Stored records
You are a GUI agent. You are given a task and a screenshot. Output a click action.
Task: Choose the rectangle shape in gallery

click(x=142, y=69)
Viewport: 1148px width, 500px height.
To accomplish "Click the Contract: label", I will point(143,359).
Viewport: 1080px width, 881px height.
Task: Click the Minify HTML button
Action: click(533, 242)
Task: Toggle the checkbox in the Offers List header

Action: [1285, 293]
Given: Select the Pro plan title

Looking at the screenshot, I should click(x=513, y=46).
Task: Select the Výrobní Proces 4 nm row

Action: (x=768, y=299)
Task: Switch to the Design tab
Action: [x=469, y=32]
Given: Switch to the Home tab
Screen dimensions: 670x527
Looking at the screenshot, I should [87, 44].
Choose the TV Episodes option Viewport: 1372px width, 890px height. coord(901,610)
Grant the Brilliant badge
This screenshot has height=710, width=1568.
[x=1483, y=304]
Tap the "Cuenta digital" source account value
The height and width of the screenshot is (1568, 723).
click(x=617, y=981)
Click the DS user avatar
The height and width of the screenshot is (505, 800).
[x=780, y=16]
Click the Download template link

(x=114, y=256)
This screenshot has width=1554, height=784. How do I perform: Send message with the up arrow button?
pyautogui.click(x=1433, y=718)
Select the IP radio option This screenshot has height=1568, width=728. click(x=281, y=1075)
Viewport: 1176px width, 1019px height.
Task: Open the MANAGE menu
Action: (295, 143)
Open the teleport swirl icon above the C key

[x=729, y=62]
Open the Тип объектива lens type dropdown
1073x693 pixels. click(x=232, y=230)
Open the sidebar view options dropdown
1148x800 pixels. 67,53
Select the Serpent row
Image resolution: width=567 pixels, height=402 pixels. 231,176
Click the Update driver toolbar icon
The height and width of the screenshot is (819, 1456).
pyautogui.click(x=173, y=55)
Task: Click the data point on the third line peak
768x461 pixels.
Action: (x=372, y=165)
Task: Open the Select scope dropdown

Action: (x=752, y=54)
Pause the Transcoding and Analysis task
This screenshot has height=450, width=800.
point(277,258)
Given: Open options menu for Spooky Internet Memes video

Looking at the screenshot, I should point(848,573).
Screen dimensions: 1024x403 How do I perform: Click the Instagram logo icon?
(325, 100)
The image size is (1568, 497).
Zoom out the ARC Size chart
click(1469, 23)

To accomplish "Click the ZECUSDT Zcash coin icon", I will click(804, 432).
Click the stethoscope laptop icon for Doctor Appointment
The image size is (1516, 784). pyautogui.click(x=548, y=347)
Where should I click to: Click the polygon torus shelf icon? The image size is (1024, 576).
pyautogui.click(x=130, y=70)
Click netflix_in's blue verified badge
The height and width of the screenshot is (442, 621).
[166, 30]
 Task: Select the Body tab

■ WORK REQUEST ■
An exact retyping of every line in the records is needed.

■ THE COMPLETED TASK ■
You are a GUI agent. You are given a task and a screenshot. Output a click action.
Task: Choose the rectangle shape in gallery

click(x=142, y=69)
Viewport: 1148px width, 500px height.
To accomplish "Click the Contract: label", I will point(143,359).
Viewport: 1080px width, 881px height.
Task: Click the Minify HTML button
Action: click(533, 242)
Task: Toggle the checkbox in the Offers List header

Action: [1285, 293]
Given: Select the Pro plan title

Looking at the screenshot, I should click(x=513, y=46).
Task: Select the Výrobní Proces 4 nm row

Action: (x=768, y=299)
Task: Switch to the Design tab
Action: [x=469, y=32]
Given: Switch to the Home tab
Screen dimensions: 670x527
Looking at the screenshot, I should [87, 44].
Choose the TV Episodes option Viewport: 1372px width, 890px height. coord(901,610)
Grant the Brilliant badge
This screenshot has height=710, width=1568.
[x=1483, y=304]
Tap the "Cuenta digital" source account value
The height and width of the screenshot is (1568, 723).
click(x=617, y=981)
Click the DS user avatar
The height and width of the screenshot is (505, 800).
[x=780, y=16]
Click the Download template link

(x=114, y=256)
This screenshot has width=1554, height=784. How do I perform: Send message with the up arrow button?
pyautogui.click(x=1433, y=718)
Select the IP radio option This screenshot has height=1568, width=728. click(x=281, y=1075)
Viewport: 1176px width, 1019px height.
Task: Open the MANAGE menu
Action: (295, 143)
Open the teleport swirl icon above the C key

[x=729, y=62]
Open the Тип объектива lens type dropdown
1073x693 pixels. click(x=232, y=230)
Open the sidebar view options dropdown
1148x800 pixels. 67,53
Select the Serpent row
Image resolution: width=567 pixels, height=402 pixels. 231,176
Click the Update driver toolbar icon
The height and width of the screenshot is (819, 1456).
pyautogui.click(x=173, y=55)
Task: Click the data point on the third line peak
768x461 pixels.
Action: (x=372, y=165)
Task: Open the Select scope dropdown

Action: (x=752, y=54)
Pause the Transcoding and Analysis task
This screenshot has height=450, width=800.
point(277,258)
Given: Open options menu for Spooky Internet Memes video

Looking at the screenshot, I should point(848,573).
Screen dimensions: 1024x403 How do I perform: Click the Instagram logo icon?
(325, 100)
The image size is (1568, 497).
Zoom out the ARC Size chart
click(1469, 23)

To accomplish "Click the ZECUSDT Zcash coin icon", I will click(804, 432).
Click the stethoscope laptop icon for Doctor Appointment
The image size is (1516, 784). pyautogui.click(x=548, y=347)
Where should I click to: Click the polygon torus shelf icon? The image size is (1024, 576).
pyautogui.click(x=130, y=70)
Click netflix_in's blue verified badge
The height and width of the screenshot is (442, 621).
[166, 30]
 Task: Select the Body tab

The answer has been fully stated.